• _GIVEN TASK_
Copy out all of the data below line for line, keeping every word and number unchanged.

• _ENTRIES SUPPLIED_
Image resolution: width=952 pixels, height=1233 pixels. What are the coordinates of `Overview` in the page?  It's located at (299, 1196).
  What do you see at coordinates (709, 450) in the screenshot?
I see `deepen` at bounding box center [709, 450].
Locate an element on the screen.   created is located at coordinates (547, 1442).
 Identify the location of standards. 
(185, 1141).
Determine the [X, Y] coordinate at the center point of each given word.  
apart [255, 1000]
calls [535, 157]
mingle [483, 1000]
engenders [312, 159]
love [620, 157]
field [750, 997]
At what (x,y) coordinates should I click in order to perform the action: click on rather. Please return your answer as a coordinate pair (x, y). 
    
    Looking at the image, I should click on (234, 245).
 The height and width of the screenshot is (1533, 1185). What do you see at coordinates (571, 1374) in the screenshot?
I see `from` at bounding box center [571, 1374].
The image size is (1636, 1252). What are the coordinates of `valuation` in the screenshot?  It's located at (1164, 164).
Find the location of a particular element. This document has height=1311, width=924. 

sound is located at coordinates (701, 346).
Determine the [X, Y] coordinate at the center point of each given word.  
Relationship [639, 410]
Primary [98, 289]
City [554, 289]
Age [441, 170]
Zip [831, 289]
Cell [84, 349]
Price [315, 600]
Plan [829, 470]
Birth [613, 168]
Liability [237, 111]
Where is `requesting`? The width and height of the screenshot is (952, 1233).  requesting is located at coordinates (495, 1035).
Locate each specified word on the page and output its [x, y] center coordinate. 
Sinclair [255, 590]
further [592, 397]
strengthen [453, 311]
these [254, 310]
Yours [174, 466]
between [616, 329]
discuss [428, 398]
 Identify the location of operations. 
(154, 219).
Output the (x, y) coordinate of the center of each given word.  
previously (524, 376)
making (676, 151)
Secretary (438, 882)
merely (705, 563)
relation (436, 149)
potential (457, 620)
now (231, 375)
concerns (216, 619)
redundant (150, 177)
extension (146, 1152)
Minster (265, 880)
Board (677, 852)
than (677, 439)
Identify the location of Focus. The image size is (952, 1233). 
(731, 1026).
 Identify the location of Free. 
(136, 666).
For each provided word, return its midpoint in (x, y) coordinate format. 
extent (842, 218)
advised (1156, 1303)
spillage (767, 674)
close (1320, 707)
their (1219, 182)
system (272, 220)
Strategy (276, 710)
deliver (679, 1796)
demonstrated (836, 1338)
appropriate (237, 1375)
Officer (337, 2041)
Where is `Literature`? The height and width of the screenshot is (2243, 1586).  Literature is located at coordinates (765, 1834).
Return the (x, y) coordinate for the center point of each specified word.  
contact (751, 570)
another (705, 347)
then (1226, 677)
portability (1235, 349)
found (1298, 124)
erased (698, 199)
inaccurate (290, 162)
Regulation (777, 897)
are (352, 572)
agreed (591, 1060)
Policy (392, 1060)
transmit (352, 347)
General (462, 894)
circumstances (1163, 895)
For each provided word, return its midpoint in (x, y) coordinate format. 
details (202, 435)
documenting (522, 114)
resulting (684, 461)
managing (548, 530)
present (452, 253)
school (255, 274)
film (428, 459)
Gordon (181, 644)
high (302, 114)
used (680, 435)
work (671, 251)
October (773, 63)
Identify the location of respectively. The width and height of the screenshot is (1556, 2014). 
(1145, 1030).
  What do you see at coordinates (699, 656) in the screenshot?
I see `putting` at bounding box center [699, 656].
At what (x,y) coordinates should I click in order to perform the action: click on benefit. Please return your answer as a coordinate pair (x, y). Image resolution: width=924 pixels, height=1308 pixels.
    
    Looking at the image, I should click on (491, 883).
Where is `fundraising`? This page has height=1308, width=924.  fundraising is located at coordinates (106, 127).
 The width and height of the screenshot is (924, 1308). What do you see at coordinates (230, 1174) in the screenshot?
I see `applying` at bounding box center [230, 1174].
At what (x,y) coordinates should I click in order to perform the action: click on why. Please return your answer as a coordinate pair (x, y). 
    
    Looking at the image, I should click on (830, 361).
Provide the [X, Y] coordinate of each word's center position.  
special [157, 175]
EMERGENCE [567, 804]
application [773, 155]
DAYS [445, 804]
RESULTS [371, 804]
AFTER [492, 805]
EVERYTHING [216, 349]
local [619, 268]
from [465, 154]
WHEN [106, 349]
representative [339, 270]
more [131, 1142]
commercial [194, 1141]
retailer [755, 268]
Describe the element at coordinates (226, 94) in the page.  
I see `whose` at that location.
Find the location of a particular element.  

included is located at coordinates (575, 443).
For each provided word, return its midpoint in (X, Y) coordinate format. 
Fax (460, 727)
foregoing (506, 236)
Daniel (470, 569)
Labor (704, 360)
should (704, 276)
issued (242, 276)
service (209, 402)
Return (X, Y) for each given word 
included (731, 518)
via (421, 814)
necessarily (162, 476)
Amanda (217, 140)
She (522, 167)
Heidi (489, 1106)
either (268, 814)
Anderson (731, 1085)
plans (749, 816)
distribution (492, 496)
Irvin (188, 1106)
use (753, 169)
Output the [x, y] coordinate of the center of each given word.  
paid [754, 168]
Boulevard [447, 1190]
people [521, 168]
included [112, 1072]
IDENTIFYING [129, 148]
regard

• _EXERCISE ANSWER_
Image resolution: width=952 pixels, height=1233 pixels. What are the coordinates of `Overview` in the page?  It's located at (299, 1196).
  What do you see at coordinates (709, 450) in the screenshot?
I see `deepen` at bounding box center [709, 450].
Locate an element on the screen.   created is located at coordinates (547, 1442).
 Identify the location of standards. 
(185, 1141).
Determine the [X, Y] coordinate at the center point of each given word.  
apart [255, 1000]
calls [535, 157]
mingle [483, 1000]
engenders [312, 159]
love [620, 157]
field [750, 997]
At what (x,y) coordinates should I click in order to perform the action: click on rather. Please return your answer as a coordinate pair (x, y). 
    
    Looking at the image, I should click on (234, 245).
 The height and width of the screenshot is (1533, 1185). What do you see at coordinates (571, 1374) in the screenshot?
I see `from` at bounding box center [571, 1374].
The image size is (1636, 1252). What are the coordinates of `valuation` in the screenshot?  It's located at (1164, 164).
Find the location of a particular element. This document has height=1311, width=924. 

sound is located at coordinates (701, 346).
Determine the [X, Y] coordinate at the center point of each given word.  
Relationship [639, 410]
Primary [98, 289]
City [554, 289]
Age [441, 170]
Zip [831, 289]
Cell [84, 349]
Price [315, 600]
Plan [829, 470]
Birth [613, 168]
Liability [237, 111]
Where is `requesting`? The width and height of the screenshot is (952, 1233).  requesting is located at coordinates (495, 1035).
Locate each specified word on the page and output its [x, y] center coordinate. 
Sinclair [255, 590]
further [592, 397]
strengthen [453, 311]
these [254, 310]
Yours [174, 466]
between [616, 329]
discuss [428, 398]
 Identify the location of operations. 
(154, 219).
Output the (x, y) coordinate of the center of each given word.  
previously (524, 376)
making (676, 151)
Secretary (438, 882)
merely (705, 563)
relation (436, 149)
potential (457, 620)
now (231, 375)
concerns (216, 619)
redundant (150, 177)
extension (146, 1152)
Minster (265, 880)
Board (677, 852)
than (677, 439)
Identify the location of Focus. The image size is (952, 1233). 
(731, 1026).
 Identify the location of Free. 
(136, 666).
For each provided word, return its midpoint in (x, y) coordinate format. 
extent (842, 218)
advised (1156, 1303)
spillage (767, 674)
close (1320, 707)
their (1219, 182)
system (272, 220)
Strategy (276, 710)
deliver (679, 1796)
demonstrated (836, 1338)
appropriate (237, 1375)
Officer (337, 2041)
Where is `Literature`? The height and width of the screenshot is (2243, 1586).  Literature is located at coordinates (765, 1834).
Return the (x, y) coordinate for the center point of each specified word.  
contact (751, 570)
another (705, 347)
then (1226, 677)
portability (1235, 349)
found (1298, 124)
erased (698, 199)
inaccurate (290, 162)
Regulation (777, 897)
are (352, 572)
agreed (591, 1060)
Policy (392, 1060)
transmit (352, 347)
General (462, 894)
circumstances (1163, 895)
For each provided word, return its midpoint in (x, y) coordinate format. 
details (202, 435)
documenting (522, 114)
resulting (684, 461)
managing (548, 530)
present (452, 253)
school (255, 274)
film (428, 459)
Gordon (181, 644)
high (302, 114)
used (680, 435)
work (671, 251)
October (773, 63)
Identify the location of respectively. The width and height of the screenshot is (1556, 2014). 
(1145, 1030).
  What do you see at coordinates (699, 656) in the screenshot?
I see `putting` at bounding box center [699, 656].
At what (x,y) coordinates should I click in order to perform the action: click on benefit. Please return your answer as a coordinate pair (x, y). Image resolution: width=924 pixels, height=1308 pixels.
    
    Looking at the image, I should click on (491, 883).
Where is `fundraising`? This page has height=1308, width=924.  fundraising is located at coordinates (106, 127).
 The width and height of the screenshot is (924, 1308). What do you see at coordinates (230, 1174) in the screenshot?
I see `applying` at bounding box center [230, 1174].
At what (x,y) coordinates should I click in order to perform the action: click on why. Please return your answer as a coordinate pair (x, y). 
    
    Looking at the image, I should click on (830, 361).
Provide the [X, Y] coordinate of each word's center position.  
special [157, 175]
EMERGENCE [567, 804]
application [773, 155]
DAYS [445, 804]
RESULTS [371, 804]
AFTER [492, 805]
EVERYTHING [216, 349]
local [619, 268]
from [465, 154]
WHEN [106, 349]
representative [339, 270]
more [131, 1142]
commercial [194, 1141]
retailer [755, 268]
Describe the element at coordinates (226, 94) in the page.  
I see `whose` at that location.
Find the location of a particular element.  

included is located at coordinates (575, 443).
For each provided word, return its midpoint in (X, Y) coordinate format. 
Fax (460, 727)
foregoing (506, 236)
Daniel (470, 569)
Labor (704, 360)
should (704, 276)
issued (242, 276)
service (209, 402)
Return (X, Y) for each given word 
included (731, 518)
via (421, 814)
necessarily (162, 476)
Amanda (217, 140)
She (522, 167)
Heidi (489, 1106)
either (268, 814)
Anderson (731, 1085)
plans (749, 816)
distribution (492, 496)
Irvin (188, 1106)
use (753, 169)
Output the [x, y] coordinate of the center of each given word.  
paid [754, 168]
Boulevard [447, 1190]
people [521, 168]
included [112, 1072]
IDENTIFYING [129, 148]
regard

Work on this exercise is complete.